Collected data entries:
#####
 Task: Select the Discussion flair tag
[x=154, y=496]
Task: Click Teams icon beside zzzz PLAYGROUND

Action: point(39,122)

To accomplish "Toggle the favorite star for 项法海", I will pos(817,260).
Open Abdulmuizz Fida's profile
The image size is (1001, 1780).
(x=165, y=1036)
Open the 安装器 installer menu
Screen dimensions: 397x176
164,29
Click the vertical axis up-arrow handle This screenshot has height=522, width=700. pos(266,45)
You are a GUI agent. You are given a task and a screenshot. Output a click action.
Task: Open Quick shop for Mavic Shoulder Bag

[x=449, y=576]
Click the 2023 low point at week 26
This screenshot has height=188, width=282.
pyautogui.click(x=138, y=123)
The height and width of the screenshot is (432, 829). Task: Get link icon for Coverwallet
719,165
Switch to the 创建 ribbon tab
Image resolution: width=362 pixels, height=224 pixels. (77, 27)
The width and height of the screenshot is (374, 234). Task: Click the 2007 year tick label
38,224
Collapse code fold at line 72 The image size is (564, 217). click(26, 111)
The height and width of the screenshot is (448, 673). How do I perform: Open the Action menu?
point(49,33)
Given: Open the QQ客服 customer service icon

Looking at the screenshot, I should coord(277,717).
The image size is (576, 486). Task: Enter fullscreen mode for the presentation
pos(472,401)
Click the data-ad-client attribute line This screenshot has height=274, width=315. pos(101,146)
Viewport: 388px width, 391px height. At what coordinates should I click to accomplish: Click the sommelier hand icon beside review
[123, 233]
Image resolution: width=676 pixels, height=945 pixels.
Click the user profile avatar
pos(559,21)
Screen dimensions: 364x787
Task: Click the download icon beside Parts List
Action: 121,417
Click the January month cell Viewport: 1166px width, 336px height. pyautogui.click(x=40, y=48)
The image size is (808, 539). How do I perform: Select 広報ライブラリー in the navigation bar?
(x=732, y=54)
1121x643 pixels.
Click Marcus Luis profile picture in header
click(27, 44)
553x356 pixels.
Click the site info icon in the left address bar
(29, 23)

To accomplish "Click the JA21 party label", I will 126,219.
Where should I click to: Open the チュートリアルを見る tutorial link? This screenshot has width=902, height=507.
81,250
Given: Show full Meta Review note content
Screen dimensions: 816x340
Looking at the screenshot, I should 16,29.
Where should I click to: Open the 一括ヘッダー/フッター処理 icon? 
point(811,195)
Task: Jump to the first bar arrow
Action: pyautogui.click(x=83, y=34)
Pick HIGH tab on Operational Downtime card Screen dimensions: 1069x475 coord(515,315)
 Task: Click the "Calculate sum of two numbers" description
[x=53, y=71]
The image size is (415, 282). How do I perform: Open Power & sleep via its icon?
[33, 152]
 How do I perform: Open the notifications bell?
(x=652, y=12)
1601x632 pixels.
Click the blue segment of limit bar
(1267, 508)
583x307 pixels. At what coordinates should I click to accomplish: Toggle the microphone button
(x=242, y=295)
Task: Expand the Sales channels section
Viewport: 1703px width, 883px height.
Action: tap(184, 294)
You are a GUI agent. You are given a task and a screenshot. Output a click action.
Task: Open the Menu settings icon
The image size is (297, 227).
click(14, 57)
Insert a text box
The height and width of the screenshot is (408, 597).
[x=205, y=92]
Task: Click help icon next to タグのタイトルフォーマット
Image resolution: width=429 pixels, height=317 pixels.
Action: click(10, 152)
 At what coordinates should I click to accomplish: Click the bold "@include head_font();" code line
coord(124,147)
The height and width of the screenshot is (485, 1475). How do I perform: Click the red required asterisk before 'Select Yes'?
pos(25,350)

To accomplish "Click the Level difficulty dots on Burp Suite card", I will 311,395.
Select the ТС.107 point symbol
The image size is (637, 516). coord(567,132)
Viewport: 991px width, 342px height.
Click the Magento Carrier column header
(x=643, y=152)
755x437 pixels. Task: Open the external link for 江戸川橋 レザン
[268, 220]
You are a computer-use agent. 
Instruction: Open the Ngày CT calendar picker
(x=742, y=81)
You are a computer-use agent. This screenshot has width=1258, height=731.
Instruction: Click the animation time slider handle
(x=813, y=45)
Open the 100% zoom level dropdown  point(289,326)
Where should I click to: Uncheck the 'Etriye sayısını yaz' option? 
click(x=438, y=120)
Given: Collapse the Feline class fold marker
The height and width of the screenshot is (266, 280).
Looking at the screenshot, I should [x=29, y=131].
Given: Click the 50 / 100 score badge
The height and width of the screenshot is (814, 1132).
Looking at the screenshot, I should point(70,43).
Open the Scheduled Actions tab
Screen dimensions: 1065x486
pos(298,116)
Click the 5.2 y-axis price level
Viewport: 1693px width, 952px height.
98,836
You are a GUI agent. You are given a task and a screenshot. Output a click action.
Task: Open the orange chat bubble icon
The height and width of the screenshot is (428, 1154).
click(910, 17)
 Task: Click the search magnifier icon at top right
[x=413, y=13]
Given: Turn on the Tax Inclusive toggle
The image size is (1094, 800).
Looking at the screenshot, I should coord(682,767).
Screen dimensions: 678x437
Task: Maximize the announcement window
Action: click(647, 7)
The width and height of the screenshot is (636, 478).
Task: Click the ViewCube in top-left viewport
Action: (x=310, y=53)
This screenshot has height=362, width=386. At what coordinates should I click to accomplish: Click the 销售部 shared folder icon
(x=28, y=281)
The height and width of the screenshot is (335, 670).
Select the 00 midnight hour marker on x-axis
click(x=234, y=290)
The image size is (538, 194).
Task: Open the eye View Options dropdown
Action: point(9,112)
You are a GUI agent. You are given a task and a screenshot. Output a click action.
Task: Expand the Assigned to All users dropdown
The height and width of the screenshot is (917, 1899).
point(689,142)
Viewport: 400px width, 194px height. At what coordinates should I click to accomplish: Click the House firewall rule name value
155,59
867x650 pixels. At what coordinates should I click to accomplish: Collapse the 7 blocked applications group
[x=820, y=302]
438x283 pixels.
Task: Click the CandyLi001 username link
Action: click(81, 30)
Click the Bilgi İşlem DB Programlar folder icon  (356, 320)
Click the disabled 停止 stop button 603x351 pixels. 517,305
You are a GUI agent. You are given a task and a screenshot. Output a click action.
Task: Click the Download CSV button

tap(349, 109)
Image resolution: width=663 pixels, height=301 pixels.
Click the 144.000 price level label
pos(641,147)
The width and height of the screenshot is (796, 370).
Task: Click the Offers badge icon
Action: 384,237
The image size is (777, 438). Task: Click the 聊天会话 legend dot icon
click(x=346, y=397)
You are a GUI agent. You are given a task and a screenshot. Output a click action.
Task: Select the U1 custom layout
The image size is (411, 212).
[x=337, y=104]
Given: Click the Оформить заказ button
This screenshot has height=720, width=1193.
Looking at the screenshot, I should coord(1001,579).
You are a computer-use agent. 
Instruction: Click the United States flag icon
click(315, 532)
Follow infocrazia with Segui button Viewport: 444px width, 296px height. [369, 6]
#####
> _Exercise description_
In the entries above, one line contains "Given: Open the QQ客服 customer service icon" and another contains "Click the data-ad-client". Reproduce exactly those two lines and the lines between them, nothing else.

> _Solution_
Given: Open the QQ客服 customer service icon

Looking at the screenshot, I should coord(277,717).
The image size is (576, 486). Task: Enter fullscreen mode for the presentation
pos(472,401)
Click the data-ad-client attribute line This screenshot has height=274, width=315. pos(101,146)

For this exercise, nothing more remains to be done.